Le gouvernement régional de Carlos Puigdemont avait organisé, le 1er octobre 2017, un référendum d'autodétermination, en dépit de son interdiction par la justice.

Près d'un mois plus tard, le parlement local déclarait unilatéralement l'indépendance de la région, entraînant immédiatement sa mise sous tutelle par le gouvernement espagnol et la révocation du gouvernement local.

Une loi d'amnistie comme garantie politique

Les principaux dirigeants séparatistes avaient alors été incarcérés ou avaient fui à l'étranger. Il s'était agi de l'une des pires crises vécues par l'Espagne depuis le retour du pays à la démocratie après la fin de la dictature franquiste en 1975.

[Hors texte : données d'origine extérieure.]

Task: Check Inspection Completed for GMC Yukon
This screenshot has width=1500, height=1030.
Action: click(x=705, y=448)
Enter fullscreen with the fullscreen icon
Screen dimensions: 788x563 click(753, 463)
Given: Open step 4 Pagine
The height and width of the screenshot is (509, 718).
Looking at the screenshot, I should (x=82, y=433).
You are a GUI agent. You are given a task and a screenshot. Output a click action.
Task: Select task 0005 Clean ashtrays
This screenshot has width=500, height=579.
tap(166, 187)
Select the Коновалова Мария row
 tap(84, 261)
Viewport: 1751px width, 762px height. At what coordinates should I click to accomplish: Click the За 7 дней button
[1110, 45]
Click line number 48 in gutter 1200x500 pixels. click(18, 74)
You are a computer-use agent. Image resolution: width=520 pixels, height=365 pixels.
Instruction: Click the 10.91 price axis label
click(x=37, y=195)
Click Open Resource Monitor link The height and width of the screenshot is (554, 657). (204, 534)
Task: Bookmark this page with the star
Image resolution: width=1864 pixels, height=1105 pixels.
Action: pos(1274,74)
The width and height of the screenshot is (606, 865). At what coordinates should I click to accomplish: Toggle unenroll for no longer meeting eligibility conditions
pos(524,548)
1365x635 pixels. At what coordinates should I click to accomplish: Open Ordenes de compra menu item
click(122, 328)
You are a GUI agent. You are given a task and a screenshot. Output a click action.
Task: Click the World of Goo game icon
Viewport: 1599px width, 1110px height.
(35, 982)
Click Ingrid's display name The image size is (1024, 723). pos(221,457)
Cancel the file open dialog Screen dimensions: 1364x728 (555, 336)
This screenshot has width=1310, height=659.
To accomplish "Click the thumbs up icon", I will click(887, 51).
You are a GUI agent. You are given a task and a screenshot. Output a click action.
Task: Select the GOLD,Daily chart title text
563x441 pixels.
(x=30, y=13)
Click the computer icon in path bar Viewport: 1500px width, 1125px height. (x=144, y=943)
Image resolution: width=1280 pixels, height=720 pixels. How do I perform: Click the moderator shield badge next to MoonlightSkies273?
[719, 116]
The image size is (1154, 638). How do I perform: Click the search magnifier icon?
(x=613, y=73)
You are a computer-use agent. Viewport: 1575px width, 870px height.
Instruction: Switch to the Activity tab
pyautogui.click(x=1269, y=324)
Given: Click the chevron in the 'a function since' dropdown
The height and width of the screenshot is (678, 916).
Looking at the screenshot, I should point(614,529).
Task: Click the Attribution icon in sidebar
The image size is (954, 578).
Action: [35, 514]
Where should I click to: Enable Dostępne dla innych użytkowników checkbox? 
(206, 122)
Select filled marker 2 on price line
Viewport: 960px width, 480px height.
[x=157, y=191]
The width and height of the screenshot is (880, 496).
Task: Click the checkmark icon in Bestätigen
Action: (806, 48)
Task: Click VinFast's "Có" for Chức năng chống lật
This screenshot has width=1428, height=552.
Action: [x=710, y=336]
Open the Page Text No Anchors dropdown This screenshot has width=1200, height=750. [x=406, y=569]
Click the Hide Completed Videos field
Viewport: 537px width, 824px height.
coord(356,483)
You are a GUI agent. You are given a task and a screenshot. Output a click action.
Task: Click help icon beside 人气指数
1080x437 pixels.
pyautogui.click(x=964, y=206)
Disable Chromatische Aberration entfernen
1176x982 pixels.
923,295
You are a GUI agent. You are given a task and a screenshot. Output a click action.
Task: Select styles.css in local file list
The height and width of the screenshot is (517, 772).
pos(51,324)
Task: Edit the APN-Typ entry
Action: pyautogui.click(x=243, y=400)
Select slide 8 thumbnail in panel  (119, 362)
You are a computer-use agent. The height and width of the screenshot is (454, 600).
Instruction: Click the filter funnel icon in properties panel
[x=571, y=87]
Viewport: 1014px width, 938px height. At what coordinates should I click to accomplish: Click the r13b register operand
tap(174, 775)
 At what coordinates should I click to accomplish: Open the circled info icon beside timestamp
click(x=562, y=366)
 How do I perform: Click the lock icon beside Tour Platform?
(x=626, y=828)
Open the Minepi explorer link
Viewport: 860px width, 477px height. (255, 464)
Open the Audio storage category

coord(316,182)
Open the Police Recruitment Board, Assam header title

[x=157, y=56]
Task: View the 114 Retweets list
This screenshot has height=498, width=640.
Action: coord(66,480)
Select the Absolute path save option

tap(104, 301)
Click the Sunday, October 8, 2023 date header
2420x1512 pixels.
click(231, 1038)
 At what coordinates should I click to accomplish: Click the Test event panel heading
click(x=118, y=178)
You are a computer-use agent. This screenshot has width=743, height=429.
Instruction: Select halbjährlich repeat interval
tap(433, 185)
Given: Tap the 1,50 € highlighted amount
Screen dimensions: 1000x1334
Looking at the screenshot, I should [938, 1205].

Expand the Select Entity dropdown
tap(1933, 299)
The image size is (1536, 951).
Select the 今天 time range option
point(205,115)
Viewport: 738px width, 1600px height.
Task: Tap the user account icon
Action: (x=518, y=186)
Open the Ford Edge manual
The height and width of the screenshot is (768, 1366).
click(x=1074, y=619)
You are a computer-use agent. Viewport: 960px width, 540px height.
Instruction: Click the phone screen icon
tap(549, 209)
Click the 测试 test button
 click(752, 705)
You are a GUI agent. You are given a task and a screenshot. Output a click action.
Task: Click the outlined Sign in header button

Mais cette mesure d'amnistie, qui doit bénéficier à environ 400 personnes - au premier rang desquelles Carlos Puigdemont - est surtout le prix que Pedro Sánchez a dû payer pour être reconduit au pouvoir en novembre.

Les deux partis indépendantistes catalans, à commencer par celui de Carlos Puigdemont, avaient, en effet, exigé cette amnistie en contrepartie du soutien de leurs 14 députés, sans lequel Pedro Sánchez n'avait aucune chance de rester Premier ministre.

Depuis lors, le PP est vent debout contre cette loi d'amnistie, qu'il considère comme "inconstitutionnelle" et contre laquelle il a organisé de nombreuses manifestations, la dernière ayant réuni des dizaines de milliers de personnes dimanche à Madrid.

"Vous avez menti!"

Les responsables de l'opposition ne manquent jamais de rappeler que Pedro Sánchez lui-même avait exprimé son refus d'une amnistie durant la campagne pour les élections du 23 juillet, avant que l'arithmétique parlementaire ne le force à changer d'avis.

"Vous avez menti aux Espagnols, parce que vous aviez promis de ne pas le faire!", a lancé jeudi le leader du PP, Alberto Núñez Feijóo. Cette loi d'amnistie, a-t-il dit, "est un échange de pouvoir en contrepartie de l'impunité".

"Vous allez amnistier vos partenaires d'investiture simplement pour rester au pouvoir", a, pour sa part, affirmé le leader de Vox, accusant aussi Pedro Sánchez de vouloir détourner l'attention du public de "la corruption" et lui reprochant également la récente reconnaissance de l'Etat de Palestine.

Les mots de Santiago Abascal ont déclenché une violente réaction des bancs de l'extrême gauche et des socialistes, d'où ont fusé des cris de "fascistes!" ou "pro-nazis!"

M. Puigdemont avait déclaré durant la campagne pour les élections régionales catalanes du 12 mai qu'il espérait pouvoir être présent pour le débat d'investiture du nouveau gouvernement, dont la date n'a pas encore été fixée, mais qui devra avoir lieu au plus tard le 25 juin.

Mais on ne sait pas avec certitude si le mandat d'arrêt qui pèse sur lui sera levé à temps. La loi doit d'abord être promulguée par le roi Felipe VI et publiée au Journal officiel, dans un délai maximum de 15 jours. Elle devra ensuite être appliquée par les tribunaux, ce qui ne sera pas forcément une formalité.